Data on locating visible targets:
↓↓↓

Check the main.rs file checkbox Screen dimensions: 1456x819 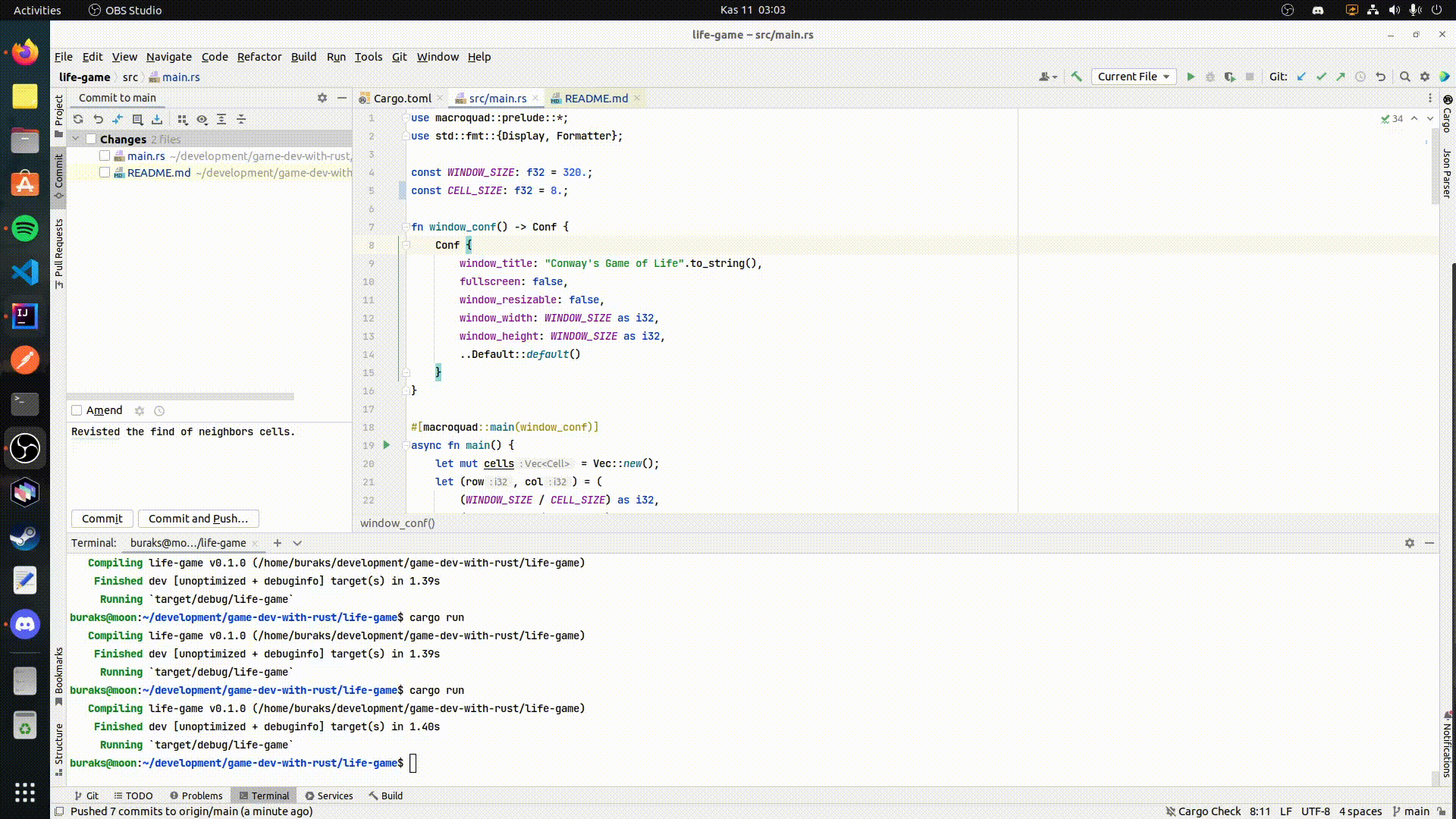point(105,155)
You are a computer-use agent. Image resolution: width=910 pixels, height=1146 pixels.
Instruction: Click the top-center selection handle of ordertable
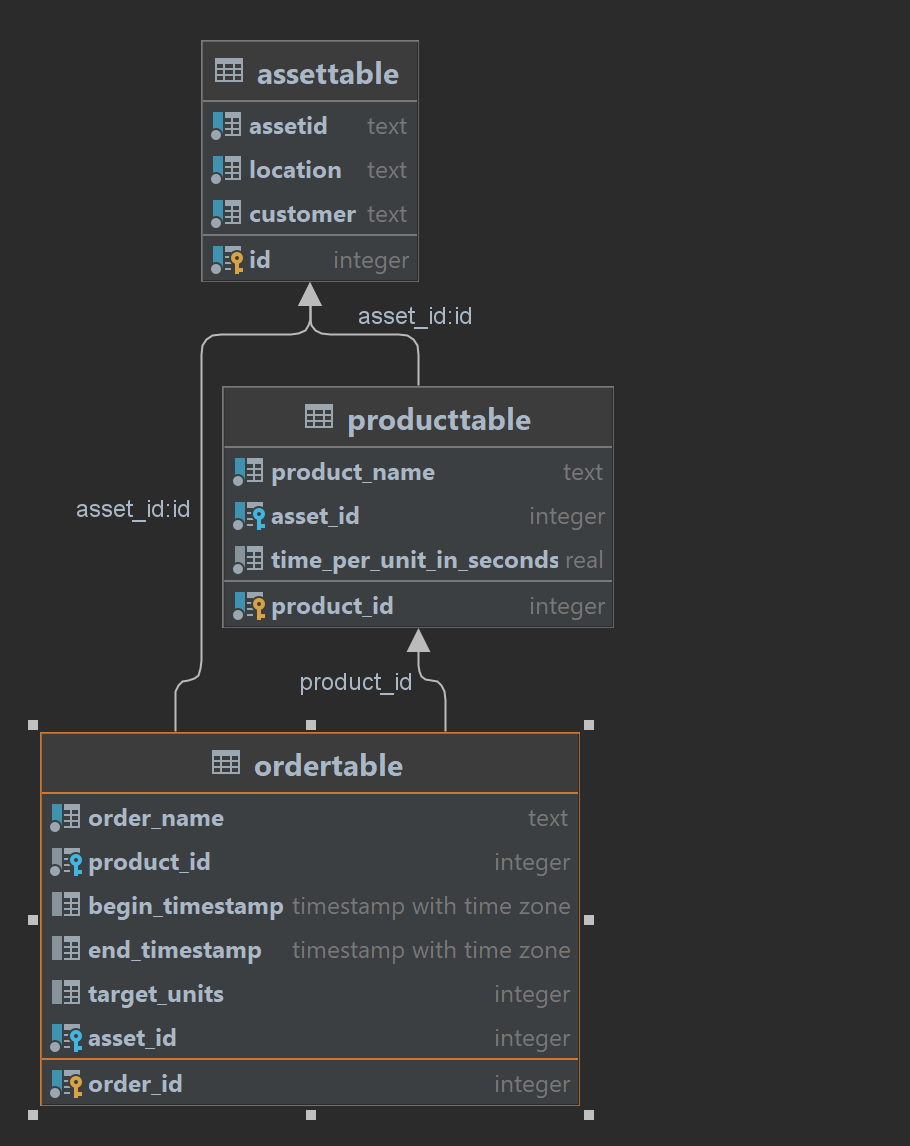click(x=310, y=723)
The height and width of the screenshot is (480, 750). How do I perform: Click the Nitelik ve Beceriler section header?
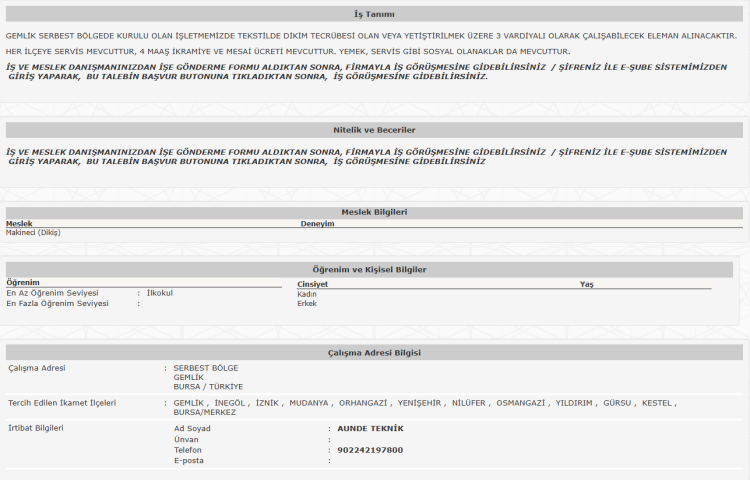(x=374, y=130)
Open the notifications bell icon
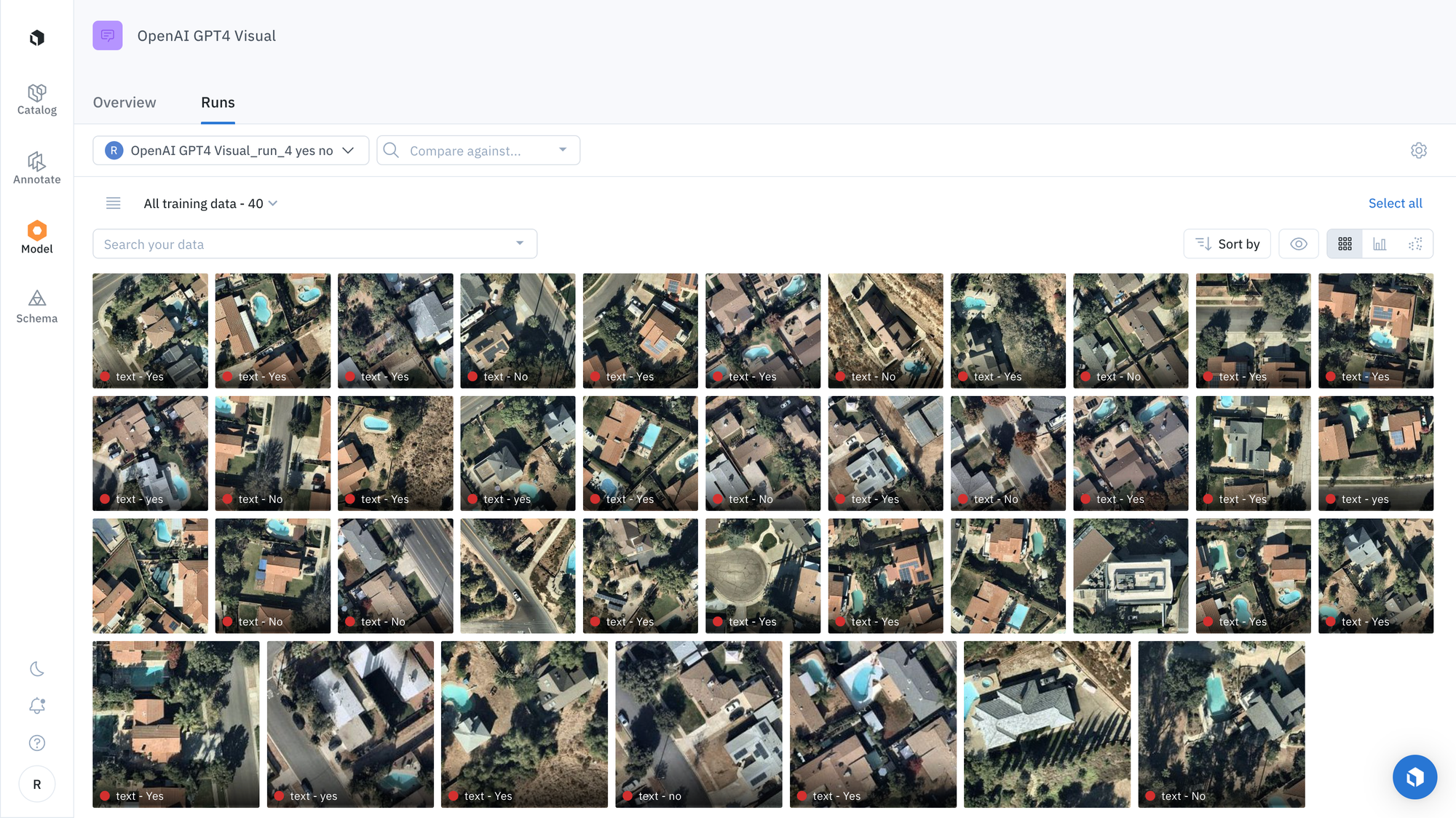This screenshot has width=1456, height=818. 37,705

↑↑↑

▶ **What you should do**
Copy the listing verbatim, starting at the line that contains "The height and" and continuing through the end of the listing, with both ends included. Omit the pictures from your copy.

▶ **Task output**
The height and width of the screenshot is (480, 750). How do I perform: Click the Nitelik ve Beceriler section header?
(x=374, y=130)
Open the notifications bell icon
This screenshot has width=1456, height=818. 37,705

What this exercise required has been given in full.